2012年7月27日、沈降精製百日せきジフテリア破傷風不活化ポリオ混合ワクチン(商品名テトラビック皮下注シリンジ、クアトロバック皮下注シリンジ)が製造承認を取得した。「百日せき、ジフテリア、破傷風及び急性灰白髄炎の予防」が適応であり、初回免疫は3週間以上の間隔を空けて3回、追加免疫では初回免疫後6カ月以上を空けて1回、それぞれ1回0.5mLを皮下注する。

 乳幼児における予防接種では、ジフテリア・百日せき・破傷風の三種混合ワクチン(DPT)のほか、麻疹、風疹、ポリオ、BCGなどのワクチンの定期接種が定められている。このうちポリオは、2000年に世界保健機関(WHO)が日本及び西太平洋地域における野生株によるポリオ根絶宣言をしたが、海外の一部の地域ではいまだにポリオの根絶には至っていないことから、経口生ポリオワクチンの定期接種が実施されていた。

 しかし経口ポリオワクチンの接種では、極めてまれではあるが、ワクチン接種者や2次感染者が、生ポリオワクチンに由来するワクチン関連ポリオ麻痺を発症することが報告されており、その安全性が問題となっていた。そうした事情から、厚生労働省のポリオ麻疹検討小委員会では、海外で既に使用されている不活化ワクチンの導入が提言され、2012年4月には不活化ポリオワクチン(IPV、商品名イモバックスポリオ)が製造承認を取得している。今後、国が定める所定の手続き等を経て、9月1日より定期接種に導入される予定となっている。

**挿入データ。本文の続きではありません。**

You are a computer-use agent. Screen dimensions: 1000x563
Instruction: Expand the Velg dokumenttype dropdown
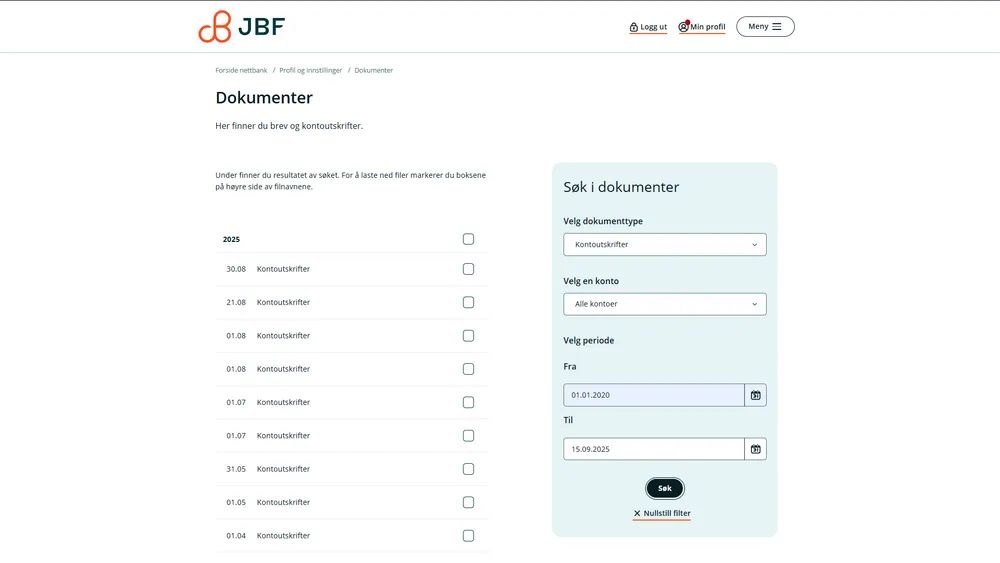click(x=665, y=244)
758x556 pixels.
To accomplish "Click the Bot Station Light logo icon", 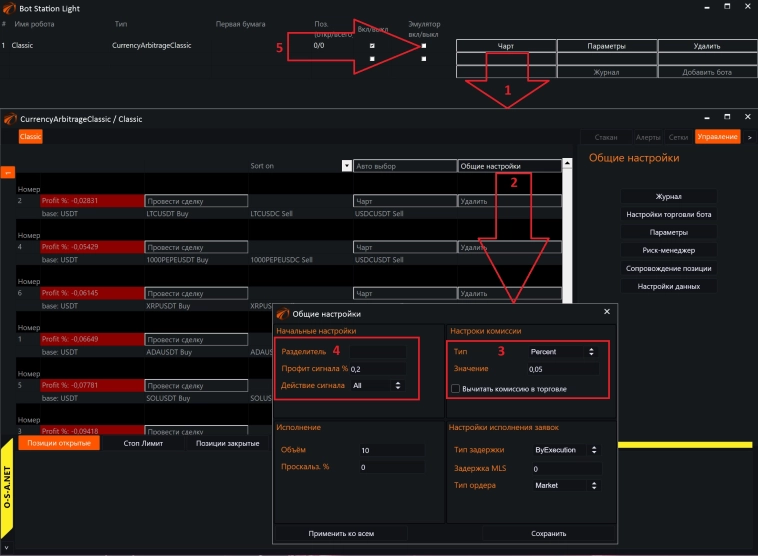I will click(9, 8).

 今回、承認されたワクチンは、既存のDPTワクチンに不活化ポリオワクチンを混合した4種(DPT-IPV)混合ワクチンである。混合することで、別々に摂取するよりもワクチン接種回数を減らし、乳幼児や保護者の負担を軽減する。承認時までの臨床試験から、生後3カ月以上90カ月未満の小児に、既存のDPTワクチンと同様のスケジュールで1回0.5mL皮下接種することで、百日せき、ジフテリア、破傷風、ポリオの予防に有効性であり、安全であることが確認されている。

 厚労省では、今回承認された4種混合ワクチンを2012年11月から導入することを目指している。ただし使用に際しては、承認時までの臨床試験(生後3カ月以上90カ月未満の小児)で90.7%に何らかの副反応が認められているので注意する。主な副反応は、注射部位紅斑(69.1%)、注射部位硬結(52.1%)、発熱(46.7%)、注射部位腫脹(30.9%)、気分変化(28.6%)、下痢(25.5%)などであり、重大なものとしては、ショック、アナフィラキシー様症状、血小板減少性紫斑病、脳症、痙攣などに注意が必要である。